The EU’S chief Brexit negotiator pulled apart the Brexit White Paper, published last week, attacking both its trade proposals and its solution for the Irish border question.
He also suggested that splits in the Conservative Party could force Mrs May to go back to the drawing board to recast the UK negotiating postion, adding that the “debate is not over yet”.
Speaking hours after Mrs May’s keynote speech in Belfast demanding that the EU “evolve” its own position in the light of British concessions, Mr Barnier responded simply by re-drawing the EU’S own red lines. He questioned whether Mrs May’s dual-tariff customs proposals would ever be “workable” and warned that Britain’s demand to be free to diverge on services would give “unfair” advantage to British companies and pose a “major risk of fraud”.

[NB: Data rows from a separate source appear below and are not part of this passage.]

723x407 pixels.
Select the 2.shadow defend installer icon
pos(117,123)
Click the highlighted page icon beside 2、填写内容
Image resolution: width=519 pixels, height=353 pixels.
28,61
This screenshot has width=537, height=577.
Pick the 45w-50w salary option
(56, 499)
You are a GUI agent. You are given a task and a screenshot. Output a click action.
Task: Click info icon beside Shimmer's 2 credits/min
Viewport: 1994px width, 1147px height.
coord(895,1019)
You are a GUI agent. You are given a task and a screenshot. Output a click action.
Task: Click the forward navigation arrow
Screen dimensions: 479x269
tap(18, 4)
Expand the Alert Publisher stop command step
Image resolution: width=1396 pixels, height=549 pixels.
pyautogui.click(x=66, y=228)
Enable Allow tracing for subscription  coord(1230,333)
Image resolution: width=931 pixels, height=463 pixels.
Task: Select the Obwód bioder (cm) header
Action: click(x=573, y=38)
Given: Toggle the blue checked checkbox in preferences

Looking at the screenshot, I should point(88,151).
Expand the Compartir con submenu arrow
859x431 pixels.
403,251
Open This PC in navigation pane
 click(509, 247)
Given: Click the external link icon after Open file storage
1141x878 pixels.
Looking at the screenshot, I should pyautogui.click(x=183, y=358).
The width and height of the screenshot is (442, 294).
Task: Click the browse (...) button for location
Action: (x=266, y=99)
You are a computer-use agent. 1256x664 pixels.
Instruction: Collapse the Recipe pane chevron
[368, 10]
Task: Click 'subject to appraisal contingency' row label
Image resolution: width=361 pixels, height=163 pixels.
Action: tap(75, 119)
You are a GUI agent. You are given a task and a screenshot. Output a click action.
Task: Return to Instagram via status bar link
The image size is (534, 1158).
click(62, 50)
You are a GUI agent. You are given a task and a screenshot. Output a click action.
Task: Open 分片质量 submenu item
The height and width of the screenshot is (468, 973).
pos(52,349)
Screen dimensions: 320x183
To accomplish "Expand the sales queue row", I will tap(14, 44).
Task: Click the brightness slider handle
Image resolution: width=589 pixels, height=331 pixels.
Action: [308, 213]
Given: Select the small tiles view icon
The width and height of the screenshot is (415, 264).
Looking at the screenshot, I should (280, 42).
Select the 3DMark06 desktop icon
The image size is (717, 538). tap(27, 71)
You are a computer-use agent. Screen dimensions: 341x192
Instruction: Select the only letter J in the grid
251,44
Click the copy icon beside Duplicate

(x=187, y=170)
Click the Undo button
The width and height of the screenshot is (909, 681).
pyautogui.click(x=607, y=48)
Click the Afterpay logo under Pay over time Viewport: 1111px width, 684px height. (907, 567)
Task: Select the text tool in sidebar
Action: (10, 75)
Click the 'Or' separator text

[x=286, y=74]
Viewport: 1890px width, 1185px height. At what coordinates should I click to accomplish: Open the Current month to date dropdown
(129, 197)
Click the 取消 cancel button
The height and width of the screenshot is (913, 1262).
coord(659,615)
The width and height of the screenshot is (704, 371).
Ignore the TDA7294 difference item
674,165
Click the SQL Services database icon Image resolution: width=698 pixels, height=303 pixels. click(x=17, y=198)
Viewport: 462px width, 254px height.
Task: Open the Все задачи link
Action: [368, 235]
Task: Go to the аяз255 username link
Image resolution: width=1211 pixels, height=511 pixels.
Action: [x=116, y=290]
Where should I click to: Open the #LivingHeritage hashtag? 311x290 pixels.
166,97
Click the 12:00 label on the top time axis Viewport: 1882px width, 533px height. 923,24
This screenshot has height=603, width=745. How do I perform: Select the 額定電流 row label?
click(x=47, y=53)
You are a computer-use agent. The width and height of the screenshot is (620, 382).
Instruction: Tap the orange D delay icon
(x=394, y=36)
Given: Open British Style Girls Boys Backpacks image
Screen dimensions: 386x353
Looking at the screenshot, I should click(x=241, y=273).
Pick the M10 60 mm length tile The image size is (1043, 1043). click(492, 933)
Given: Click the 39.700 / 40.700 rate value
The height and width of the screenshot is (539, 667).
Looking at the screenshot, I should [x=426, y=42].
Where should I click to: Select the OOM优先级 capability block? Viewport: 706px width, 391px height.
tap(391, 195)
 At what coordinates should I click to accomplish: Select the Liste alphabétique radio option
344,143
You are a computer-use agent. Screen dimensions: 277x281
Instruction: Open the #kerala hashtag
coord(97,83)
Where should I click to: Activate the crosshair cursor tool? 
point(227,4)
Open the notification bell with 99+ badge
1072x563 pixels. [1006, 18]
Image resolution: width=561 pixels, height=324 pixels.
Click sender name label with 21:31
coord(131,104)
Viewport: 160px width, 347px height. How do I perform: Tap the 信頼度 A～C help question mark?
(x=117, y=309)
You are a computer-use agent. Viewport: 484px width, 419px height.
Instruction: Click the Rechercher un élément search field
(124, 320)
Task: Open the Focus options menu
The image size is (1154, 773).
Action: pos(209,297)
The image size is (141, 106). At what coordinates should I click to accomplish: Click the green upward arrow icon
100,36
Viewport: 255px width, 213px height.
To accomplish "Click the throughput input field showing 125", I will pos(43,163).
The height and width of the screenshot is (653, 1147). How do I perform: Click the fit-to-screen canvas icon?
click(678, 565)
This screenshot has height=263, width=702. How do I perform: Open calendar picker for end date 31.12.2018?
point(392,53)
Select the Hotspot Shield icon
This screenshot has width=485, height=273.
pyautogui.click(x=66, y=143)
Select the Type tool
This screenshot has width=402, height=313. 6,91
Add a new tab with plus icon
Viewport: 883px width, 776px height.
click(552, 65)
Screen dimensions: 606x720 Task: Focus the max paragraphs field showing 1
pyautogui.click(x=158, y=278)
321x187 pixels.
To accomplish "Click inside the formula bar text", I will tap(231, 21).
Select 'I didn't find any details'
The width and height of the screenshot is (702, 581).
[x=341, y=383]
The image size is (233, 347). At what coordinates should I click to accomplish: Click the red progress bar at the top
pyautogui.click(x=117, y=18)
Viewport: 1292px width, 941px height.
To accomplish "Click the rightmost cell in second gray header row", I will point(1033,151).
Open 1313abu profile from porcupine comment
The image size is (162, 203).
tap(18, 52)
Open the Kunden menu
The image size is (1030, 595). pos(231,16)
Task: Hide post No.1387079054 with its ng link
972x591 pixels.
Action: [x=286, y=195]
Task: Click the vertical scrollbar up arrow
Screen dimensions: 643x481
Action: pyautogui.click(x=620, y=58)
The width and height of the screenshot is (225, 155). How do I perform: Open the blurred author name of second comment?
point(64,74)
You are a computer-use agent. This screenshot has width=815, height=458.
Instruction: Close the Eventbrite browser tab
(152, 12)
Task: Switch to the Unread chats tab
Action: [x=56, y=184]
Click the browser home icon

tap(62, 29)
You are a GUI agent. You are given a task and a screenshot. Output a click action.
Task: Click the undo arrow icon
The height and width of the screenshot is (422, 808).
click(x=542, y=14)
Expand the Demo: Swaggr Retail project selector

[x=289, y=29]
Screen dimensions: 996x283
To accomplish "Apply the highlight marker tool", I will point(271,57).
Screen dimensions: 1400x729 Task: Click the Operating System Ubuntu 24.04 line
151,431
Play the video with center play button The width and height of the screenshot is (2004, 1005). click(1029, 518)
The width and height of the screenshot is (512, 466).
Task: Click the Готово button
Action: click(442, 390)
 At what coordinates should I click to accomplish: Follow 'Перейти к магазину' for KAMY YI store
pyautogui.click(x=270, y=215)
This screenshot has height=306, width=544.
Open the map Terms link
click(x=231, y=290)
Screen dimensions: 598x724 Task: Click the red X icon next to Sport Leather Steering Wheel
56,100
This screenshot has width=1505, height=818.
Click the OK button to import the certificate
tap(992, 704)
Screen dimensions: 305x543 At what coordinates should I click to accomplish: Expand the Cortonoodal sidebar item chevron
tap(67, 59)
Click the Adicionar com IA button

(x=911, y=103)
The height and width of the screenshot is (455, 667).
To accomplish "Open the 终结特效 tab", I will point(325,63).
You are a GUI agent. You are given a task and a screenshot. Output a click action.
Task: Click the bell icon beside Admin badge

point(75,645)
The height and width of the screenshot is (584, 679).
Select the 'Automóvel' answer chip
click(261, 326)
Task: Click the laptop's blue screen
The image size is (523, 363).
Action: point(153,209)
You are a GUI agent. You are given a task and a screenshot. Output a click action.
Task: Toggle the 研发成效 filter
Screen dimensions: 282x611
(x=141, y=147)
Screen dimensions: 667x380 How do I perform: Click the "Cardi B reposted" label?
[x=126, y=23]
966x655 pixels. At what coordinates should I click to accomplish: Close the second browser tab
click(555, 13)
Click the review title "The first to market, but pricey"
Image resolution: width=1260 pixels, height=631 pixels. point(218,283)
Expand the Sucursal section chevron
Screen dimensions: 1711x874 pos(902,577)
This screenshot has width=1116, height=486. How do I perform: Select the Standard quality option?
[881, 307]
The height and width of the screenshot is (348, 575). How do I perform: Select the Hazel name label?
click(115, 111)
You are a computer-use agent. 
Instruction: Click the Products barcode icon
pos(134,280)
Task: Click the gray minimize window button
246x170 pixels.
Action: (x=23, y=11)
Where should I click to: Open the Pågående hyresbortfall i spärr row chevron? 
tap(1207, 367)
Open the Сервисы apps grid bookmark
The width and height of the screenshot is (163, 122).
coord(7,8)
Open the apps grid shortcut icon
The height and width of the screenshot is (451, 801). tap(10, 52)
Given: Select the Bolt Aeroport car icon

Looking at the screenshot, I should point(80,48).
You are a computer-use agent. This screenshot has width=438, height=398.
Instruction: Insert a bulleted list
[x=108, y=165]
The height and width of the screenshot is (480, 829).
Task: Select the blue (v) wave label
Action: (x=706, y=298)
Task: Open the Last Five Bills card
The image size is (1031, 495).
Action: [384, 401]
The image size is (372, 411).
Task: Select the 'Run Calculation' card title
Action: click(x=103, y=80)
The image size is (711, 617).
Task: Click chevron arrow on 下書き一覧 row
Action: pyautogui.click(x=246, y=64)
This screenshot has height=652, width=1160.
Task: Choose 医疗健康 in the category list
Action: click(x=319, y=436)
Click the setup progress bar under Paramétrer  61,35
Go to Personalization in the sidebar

“Are these proposals workable, are they applicable without any additional complexity or bureaucracy?” he said, adding that “Brexit will not and cannot justify additional bureaucracy”.
Instead, Mr Barnier said that the focus must be on agreeing the text of an “Irish backstop” that would guarantee an invisible border in Ireland in any eventuality.
“We need a backstop now,” Mr Barnier said, adding that the EU would not back down on its requirement for checks on goods going into Northern Ireland from the British mainland.
Simon Coveney, the Irish deputy prime minister, wrote on Twitter that it was up to Mrs May to deliver a “a viable and legally operable” backstop, without which the EU is adamant there can be no divorce deal and no transition period. However, Mrs May comprehensively rejected the EU’S proposal, warning it would place a customs border down the Irish Sea and leave a foreign power representing part of the UK at the World Trade Organisation.
She demanded that the EU entertain a proposal that enabled the avoidance of a border both in Ireland and the Irish Sea, and equally respected the Good Friday Agreement and both the nationalist and unionist communities.